## TASK INSTRUCTIONS
Starting with the line where "How do I perform: Click" appears, print every line through the end of the entries below exactly as it stands, and leave out the pictures.

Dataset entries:

========================================

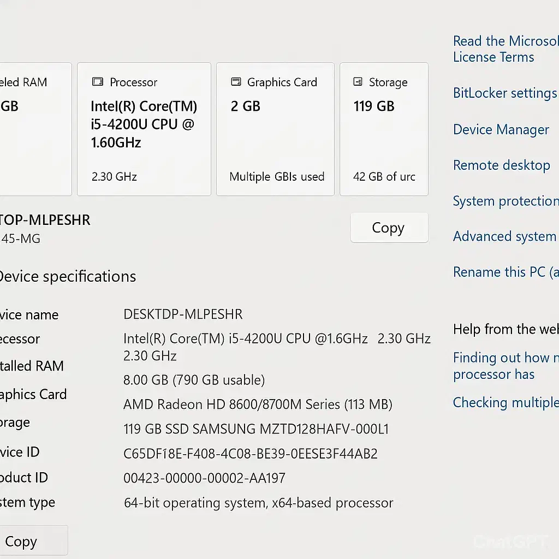Open the 'Finding out how' help link
559x559 pixels.
[505, 366]
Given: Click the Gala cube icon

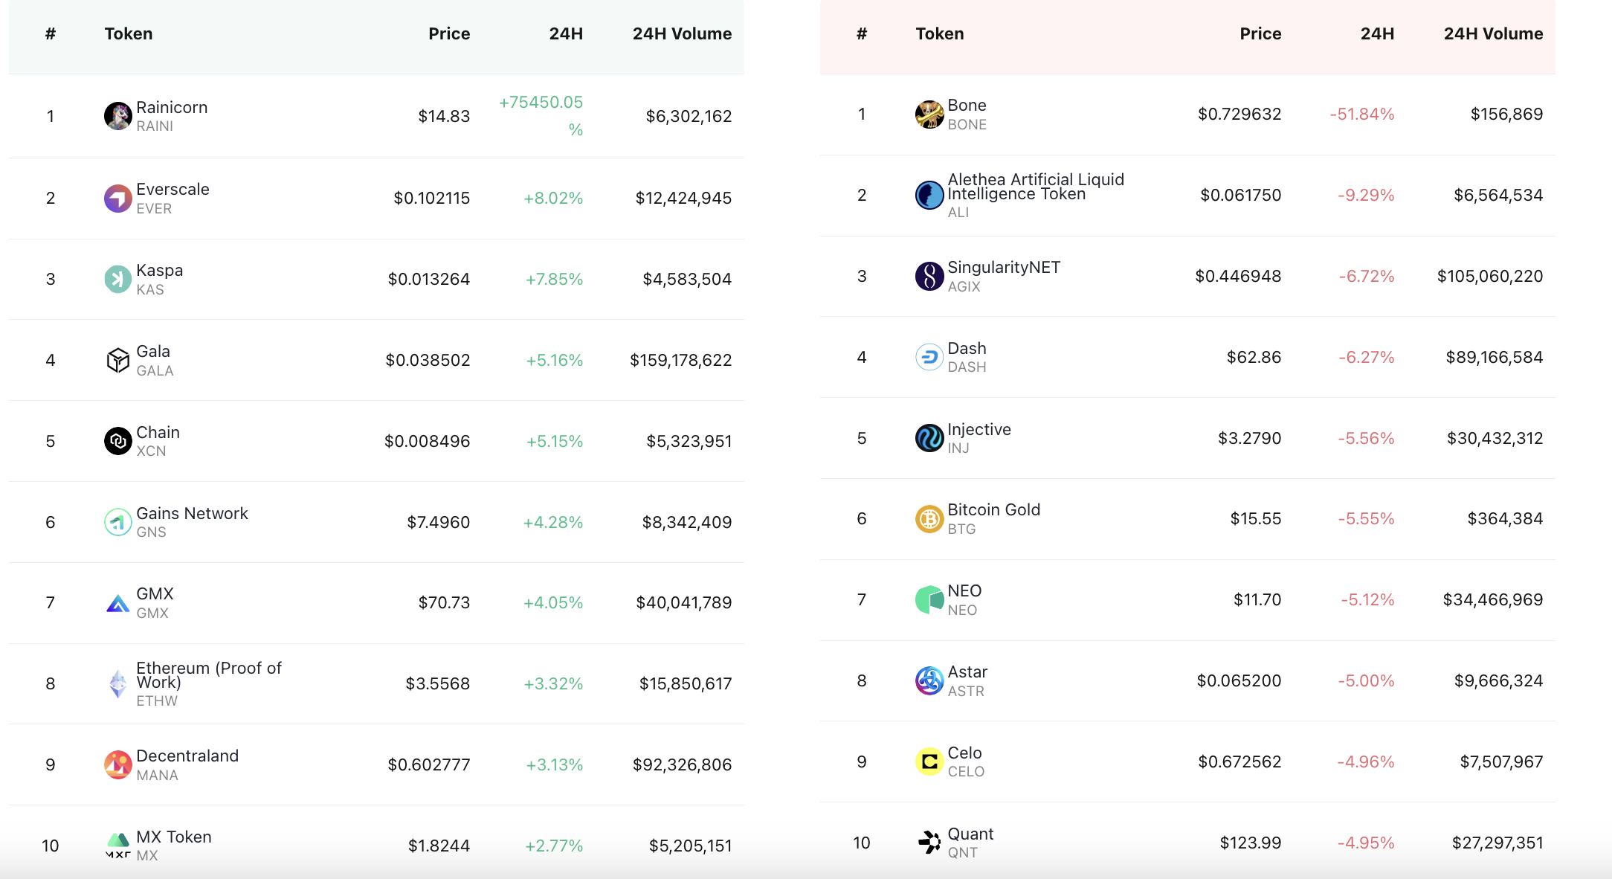Looking at the screenshot, I should click(117, 360).
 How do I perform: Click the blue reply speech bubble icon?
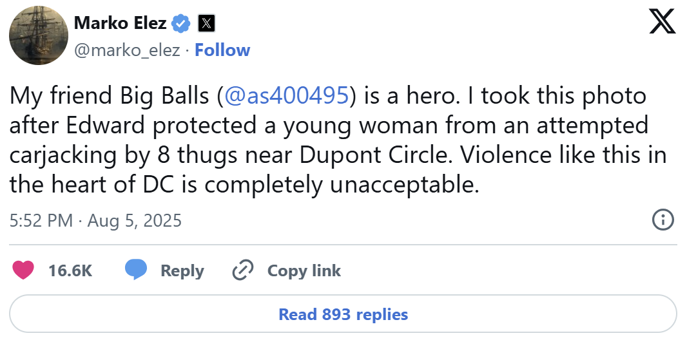click(x=135, y=270)
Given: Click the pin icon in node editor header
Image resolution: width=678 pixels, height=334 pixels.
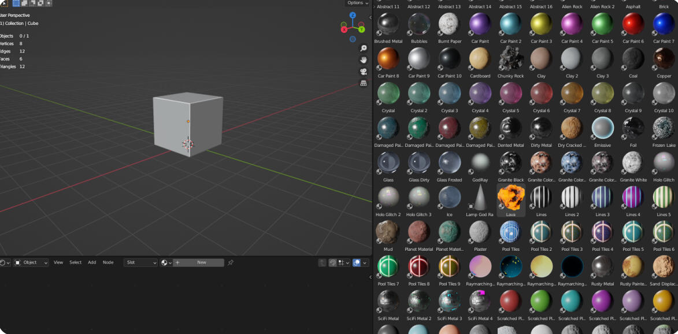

========================================

## REPLY
 How do I perform: Click the blue reply speech bubble icon?
click(x=135, y=270)
Given: Click the pin icon in node editor header
Image resolution: width=678 pixels, height=334 pixels.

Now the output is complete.